WMO - garantstelling Op basis van een samenwerkingovereenkomst tussen provincie Gelderland en diverse gemeenten wordt de regiotaxi onder regie van de provincie uitgevoerd. De huidige vervoerder is door een volumedaling, te scherpe inschrijving en veel relatief korte ritten in financiële problemen gekomen. Via een memo d.d. 2 september 2014 is uw raad hierover geïnformeerd. Een overbruggingsregeling is getroffen. Naast de verantwoorde kosten in 2014 is inmiddels ook de bijdrage voor de laatste drie maanden van 2014 ad € 58.000 betaald en in de exploitatie 2015 verantwoord. Op 13 februari 2015 is de vervoerder failliet verklaard. Nog onbekend is of de garantstelling door de provincie op de vervoerder (holding) kan worden verhaald.
18
Perspectiefnota 2016-2019 Sociaal maatschappelijk vastgoed Bij de Perspectiefnota 2012-2015 is een structureel bedrag van € 400.000 beschikbaar gekomen voor de exploitatie van de Amsterdamseweg 56 (voorheen ’t Streek) en kosten van herhuisvesting sociaal/ maatschappelijke organisaties (programma 4 en 9). De verwachting was dat een aantal van de sociaal/maatschappelijke organisaties, dat tegen lage huur en exploitatielasten is gehuisvest, naar andere huisvesting met een kostprijsdekkende huur moest omkijken. Omdat het hier gaat om organisaties die in belangrijke mate opereren met subsidie van de gemeente, heeft dit ook gevolgen voor onze subsidiebijdrage. In 2015 wordt hier grotendeels geen gebruik van gemaakt en daarom kan een bedrag van € 360.000 incidenteel vrijvallen. Op dit moment zijn er ontwikkelingen in de Nuldelijn waarbij ook herhuisvesting wellicht een rol gaat spelen. Ook is het proces van het bepalen van een kostprijsdekkende huur (vastgoed) nog niet afgerond, waarbij organisaties geconfronteerd kunnen worden met hogere huur. Voorgesteld wordt om vooralsnog het structureel beschikbare bedrag te reserveren in de begroting in afwachting van de gevolgen van beide hiervoor genoemde ontwikkelingen voor sociaal maatschappelijke organisaties.

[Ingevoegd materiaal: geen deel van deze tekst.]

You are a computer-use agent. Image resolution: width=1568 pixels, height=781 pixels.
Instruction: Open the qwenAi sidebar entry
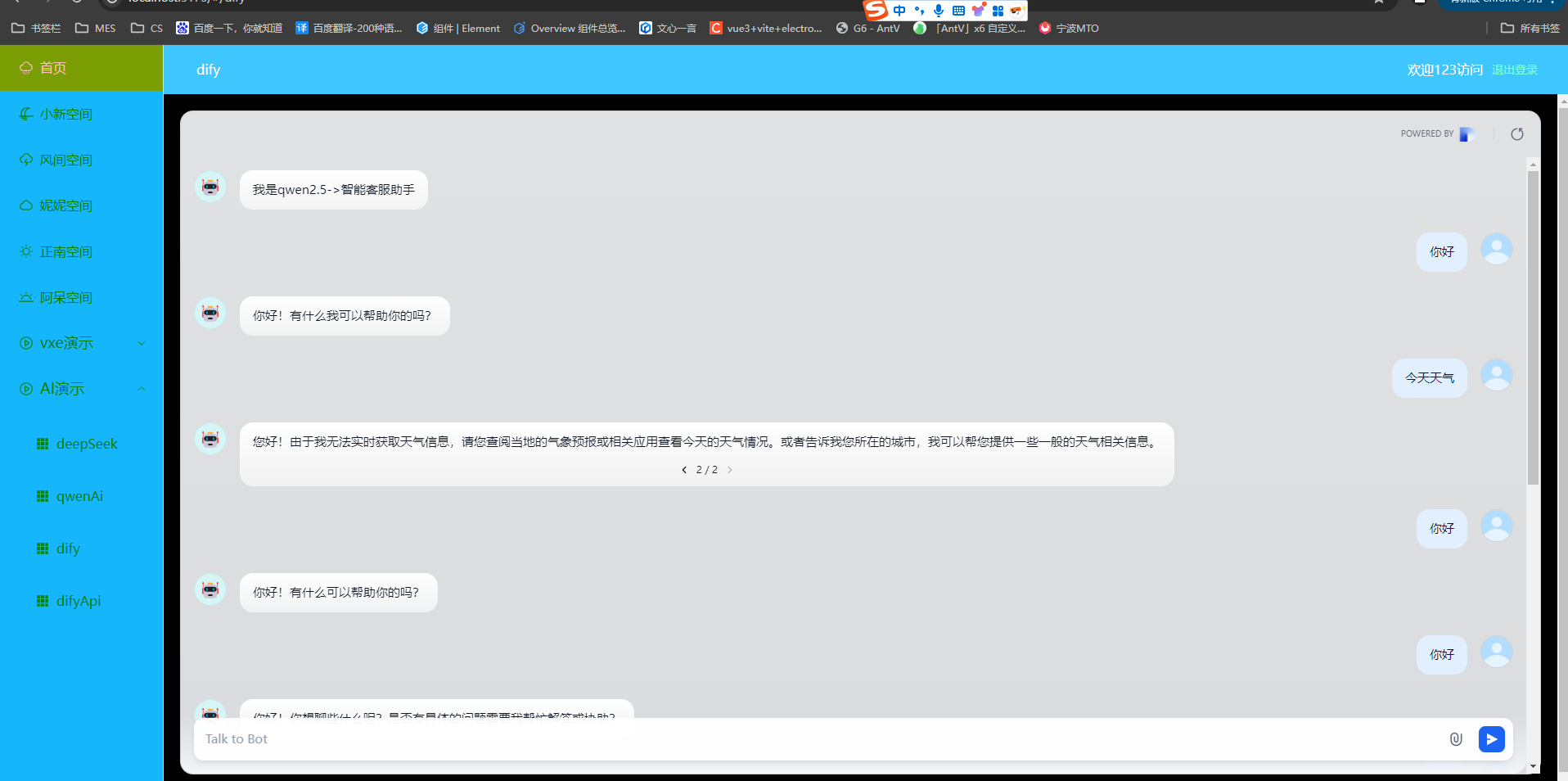[x=79, y=496]
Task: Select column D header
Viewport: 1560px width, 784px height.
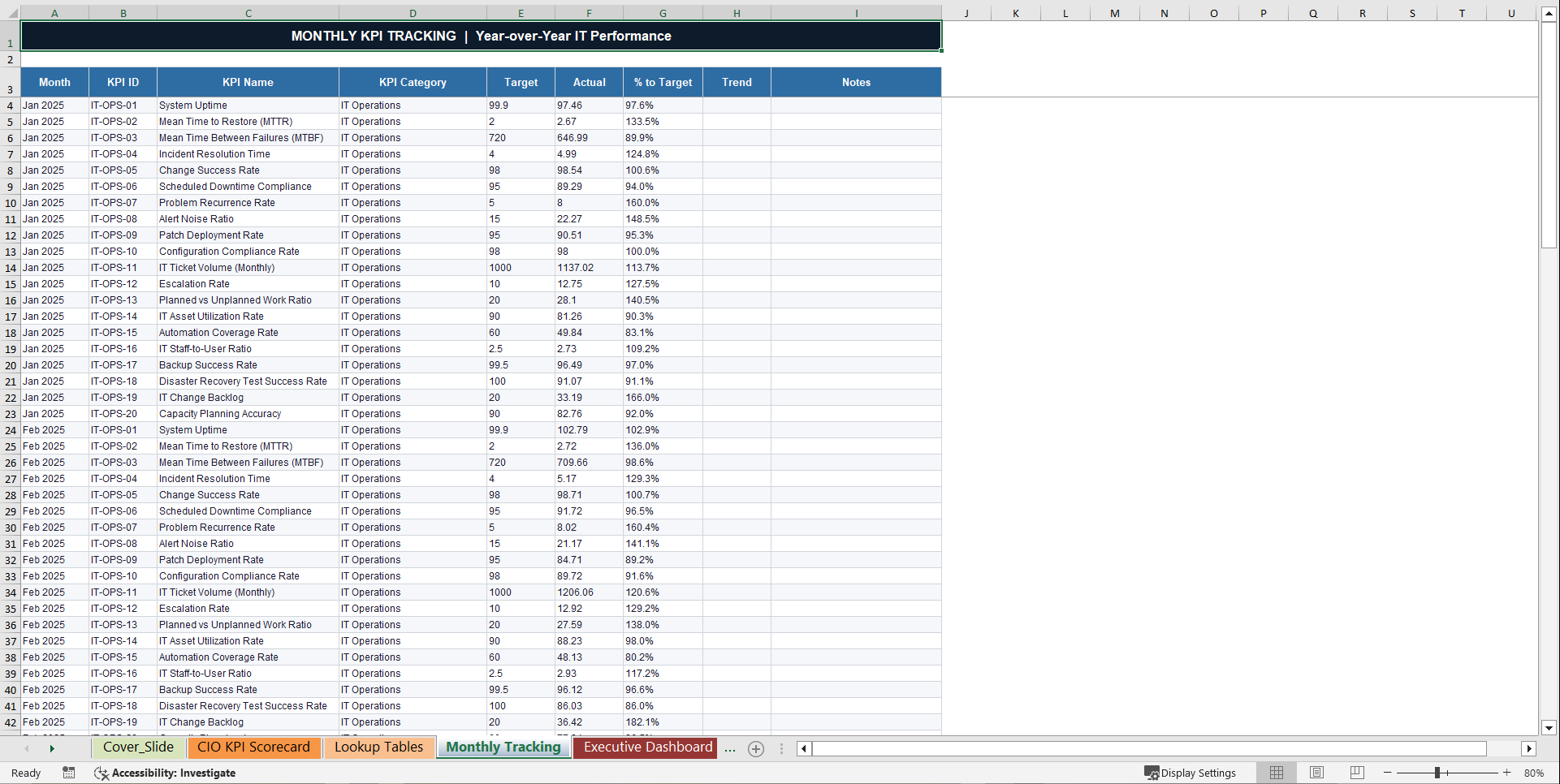Action: pos(413,12)
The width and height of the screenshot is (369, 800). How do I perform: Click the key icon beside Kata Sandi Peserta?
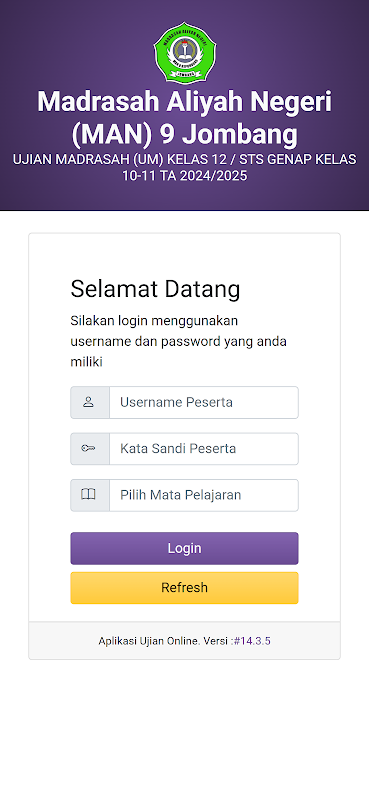point(88,448)
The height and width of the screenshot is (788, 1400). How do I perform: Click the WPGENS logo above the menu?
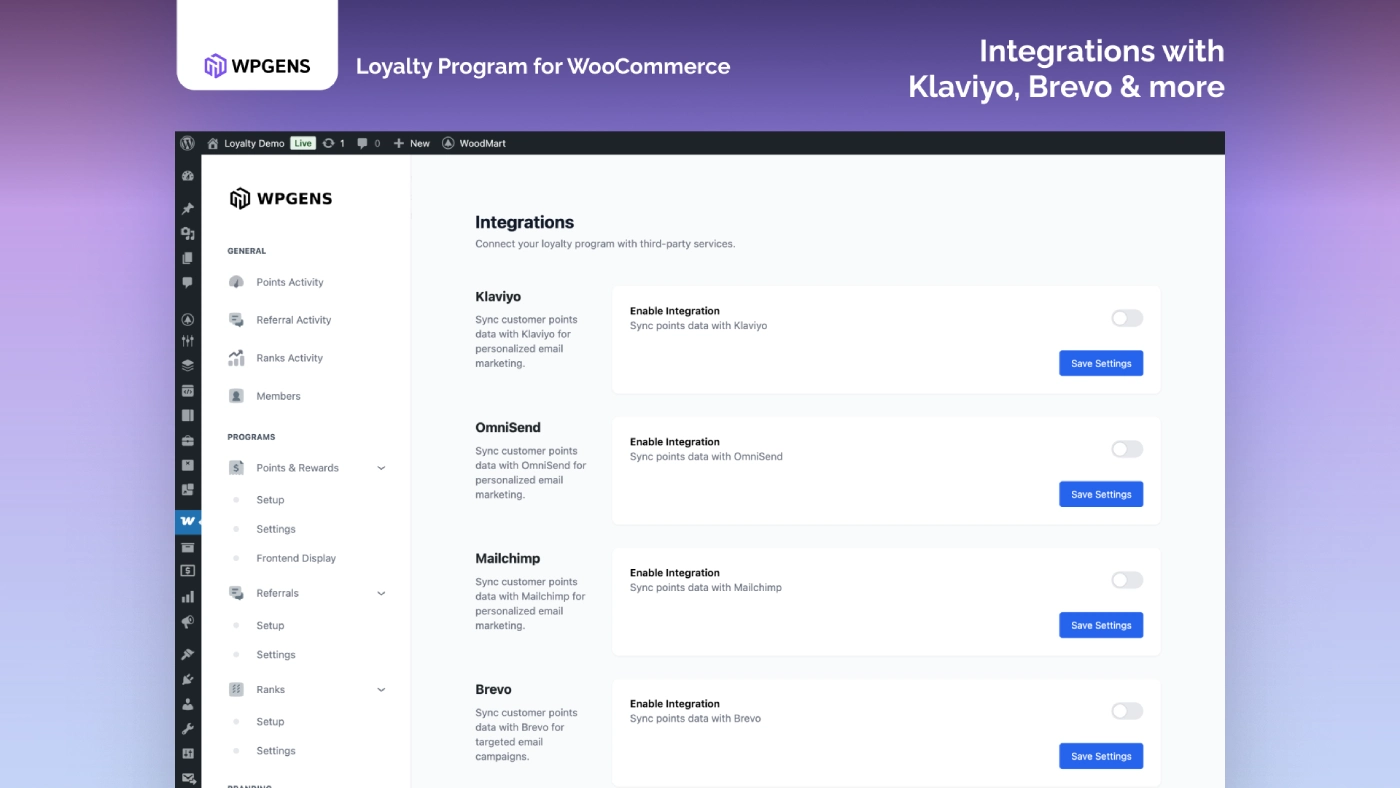[280, 197]
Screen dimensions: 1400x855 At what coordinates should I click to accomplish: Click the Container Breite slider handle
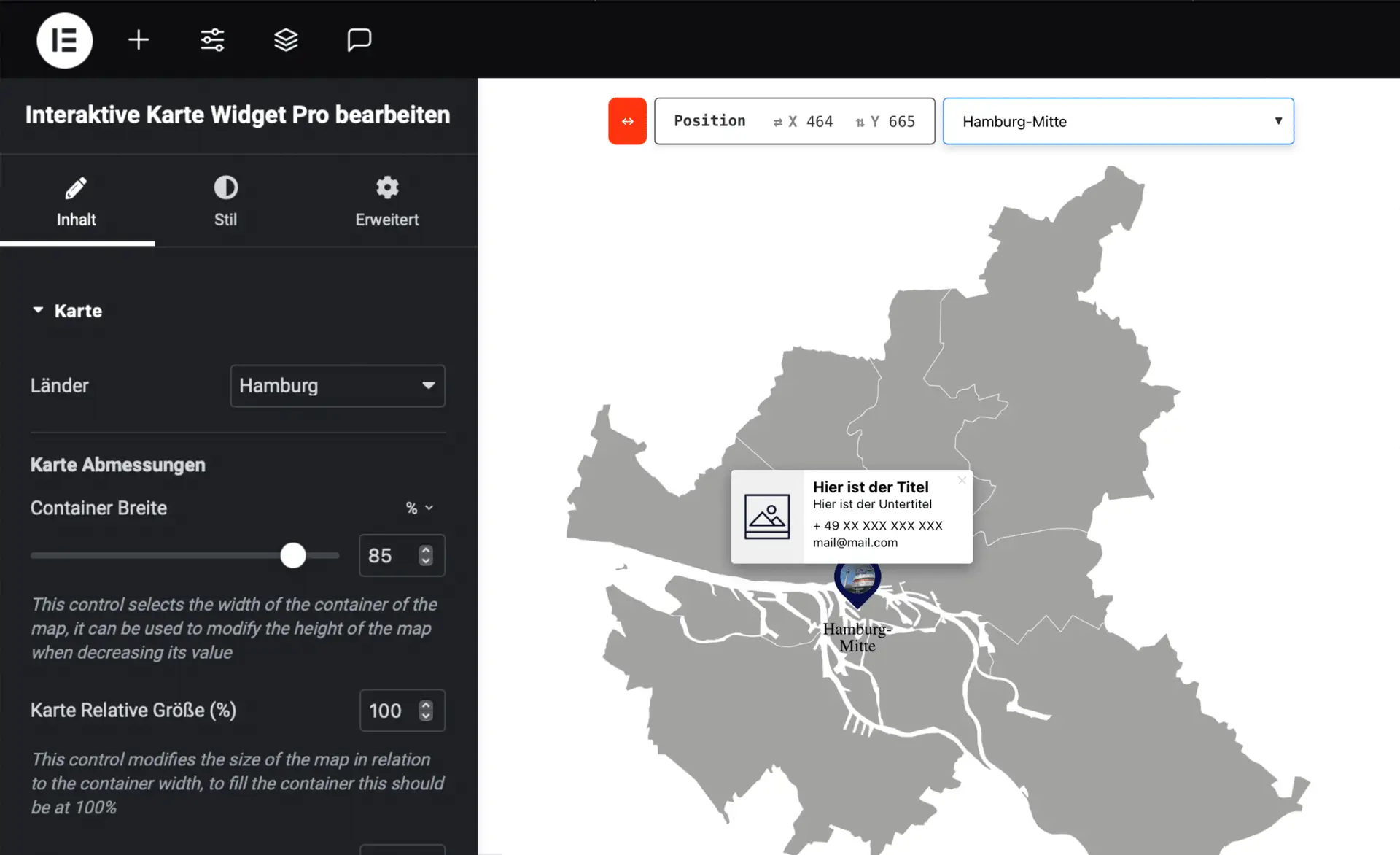pos(293,556)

Gemeentelijke vastgoed exploitatie In het afgelopen jaar is hard gewerkt aan het verder inzichtelijk maken van de vastgoedportefeuille van de gemeente Ede. Een zeer diverse portefeuille, bestaande uit verschillende soorten objecten, verhuurde en verpachtte terreinen, rechten van opstal, kunstwerken en gedenktekens. Er zijn grote stappen gezet bij het in beeld brengen van de portefeuille en de bijbehorende financiën. Door middel van een conditiemeting brengen we de staat van onderhoud per object in beeld. Hierdoor kunnen we een goede inschatting maken van de risico’s en de mogelijkheden voor verduurzaming. We stellen een onderhoudsplan op voor de komende jaren. De financiële consequenties hiervan hebben een relatie met de kerntakendiscussie, en komen daar (in Hoofdstuk 4 van deze Perspectiefnota) aan bod. Daarnaast werken we momenteel aan een voorstel voor het wijzigen van ons afschrijvingsbeleid voor gemeentelijk vastgoed. Bij de Programmabegroting 2016-2019 komen wij met een compleet overzicht van de structurele effecten bij u terug. Naast deze structurele effecten is er sprake van een incidenteel tekort in 2015 op de Frisokazerne. Het object is namelijk nog niet volledig verhuurd en verdere verhuur is in afwachting van nog uit te werken ontwikkelingen. Het maximale tekort dat in 2015 zal ontstaan door leegstand is circa € 280.000.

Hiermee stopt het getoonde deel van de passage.